## EXERCISE DETAILS
Each record must be printed exactly as given.
============================================================
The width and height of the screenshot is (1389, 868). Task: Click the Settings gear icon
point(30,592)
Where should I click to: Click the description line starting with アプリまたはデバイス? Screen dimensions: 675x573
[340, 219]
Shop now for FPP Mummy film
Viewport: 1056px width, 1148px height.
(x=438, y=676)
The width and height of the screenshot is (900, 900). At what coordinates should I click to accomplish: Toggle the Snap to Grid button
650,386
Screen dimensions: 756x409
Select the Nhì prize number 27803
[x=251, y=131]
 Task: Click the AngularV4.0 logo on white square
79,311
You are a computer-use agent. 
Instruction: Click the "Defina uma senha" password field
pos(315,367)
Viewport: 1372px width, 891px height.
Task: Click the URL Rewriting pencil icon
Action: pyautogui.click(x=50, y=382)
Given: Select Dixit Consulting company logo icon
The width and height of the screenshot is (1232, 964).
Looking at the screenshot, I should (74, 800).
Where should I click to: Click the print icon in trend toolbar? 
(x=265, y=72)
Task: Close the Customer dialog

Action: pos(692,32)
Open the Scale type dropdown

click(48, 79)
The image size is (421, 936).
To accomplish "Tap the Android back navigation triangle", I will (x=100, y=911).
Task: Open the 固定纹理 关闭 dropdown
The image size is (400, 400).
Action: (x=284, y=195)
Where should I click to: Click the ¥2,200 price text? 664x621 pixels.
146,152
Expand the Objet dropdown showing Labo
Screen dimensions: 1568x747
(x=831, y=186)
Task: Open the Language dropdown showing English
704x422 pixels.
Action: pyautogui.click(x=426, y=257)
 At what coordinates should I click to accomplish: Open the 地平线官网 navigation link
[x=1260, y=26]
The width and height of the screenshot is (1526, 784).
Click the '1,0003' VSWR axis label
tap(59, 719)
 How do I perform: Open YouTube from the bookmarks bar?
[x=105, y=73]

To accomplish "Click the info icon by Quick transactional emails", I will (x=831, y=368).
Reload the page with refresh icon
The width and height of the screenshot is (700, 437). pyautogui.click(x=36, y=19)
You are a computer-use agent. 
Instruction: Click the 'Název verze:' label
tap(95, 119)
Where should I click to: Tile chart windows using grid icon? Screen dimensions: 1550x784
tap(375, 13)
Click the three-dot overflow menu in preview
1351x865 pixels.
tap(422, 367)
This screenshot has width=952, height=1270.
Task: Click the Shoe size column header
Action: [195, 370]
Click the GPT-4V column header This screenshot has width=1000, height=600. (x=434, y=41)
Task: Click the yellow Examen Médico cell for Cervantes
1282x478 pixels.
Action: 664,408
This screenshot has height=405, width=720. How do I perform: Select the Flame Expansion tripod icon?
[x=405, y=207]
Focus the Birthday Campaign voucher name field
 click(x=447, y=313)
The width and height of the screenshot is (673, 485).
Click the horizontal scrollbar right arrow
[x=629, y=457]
============================================================
## REPLY TO THE TASK
The width and height of the screenshot is (1389, 868). Task: Click the Settings gear icon
point(30,592)
Where should I click to: Click the description line starting with アプリまたはデバイス? Screen dimensions: 675x573
[340, 219]
Shop now for FPP Mummy film
Viewport: 1056px width, 1148px height.
(x=438, y=676)
The width and height of the screenshot is (900, 900). At what coordinates should I click to accomplish: Toggle the Snap to Grid button
650,386
Screen dimensions: 756x409
Select the Nhì prize number 27803
[x=251, y=131]
 Task: Click the AngularV4.0 logo on white square
79,311
You are a computer-use agent. 
Instruction: Click the "Defina uma senha" password field
pos(315,367)
Viewport: 1372px width, 891px height.
Task: Click the URL Rewriting pencil icon
Action: pyautogui.click(x=50, y=382)
Given: Select Dixit Consulting company logo icon
The width and height of the screenshot is (1232, 964).
Looking at the screenshot, I should (74, 800).
Where should I click to: Click the print icon in trend toolbar? 
(x=265, y=72)
Task: Close the Customer dialog

Action: pos(692,32)
Open the Scale type dropdown

click(48, 79)
The image size is (421, 936).
To accomplish "Tap the Android back navigation triangle", I will (x=100, y=911).
Task: Open the 固定纹理 关闭 dropdown
The image size is (400, 400).
Action: (x=284, y=195)
Where should I click to: Click the ¥2,200 price text? 664x621 pixels.
146,152
Expand the Objet dropdown showing Labo
Screen dimensions: 1568x747
(x=831, y=186)
Task: Open the Language dropdown showing English
704x422 pixels.
Action: pyautogui.click(x=426, y=257)
 At what coordinates should I click to accomplish: Open the 地平线官网 navigation link
[x=1260, y=26]
The width and height of the screenshot is (1526, 784).
Click the '1,0003' VSWR axis label
tap(59, 719)
 How do I perform: Open YouTube from the bookmarks bar?
[x=105, y=73]

To accomplish "Click the info icon by Quick transactional emails", I will (x=831, y=368).
Reload the page with refresh icon
The width and height of the screenshot is (700, 437). pyautogui.click(x=36, y=19)
You are a computer-use agent. 
Instruction: Click the 'Název verze:' label
tap(95, 119)
Where should I click to: Tile chart windows using grid icon? Screen dimensions: 1550x784
tap(375, 13)
Click the three-dot overflow menu in preview
1351x865 pixels.
tap(422, 367)
This screenshot has width=952, height=1270.
Task: Click the Shoe size column header
Action: [195, 370]
Click the GPT-4V column header This screenshot has width=1000, height=600. (x=434, y=41)
Task: Click the yellow Examen Médico cell for Cervantes
1282x478 pixels.
Action: 664,408
This screenshot has height=405, width=720. How do I perform: Select the Flame Expansion tripod icon?
[x=405, y=207]
Focus the Birthday Campaign voucher name field
 click(x=447, y=313)
The width and height of the screenshot is (673, 485).
Click the horizontal scrollbar right arrow
[x=629, y=457]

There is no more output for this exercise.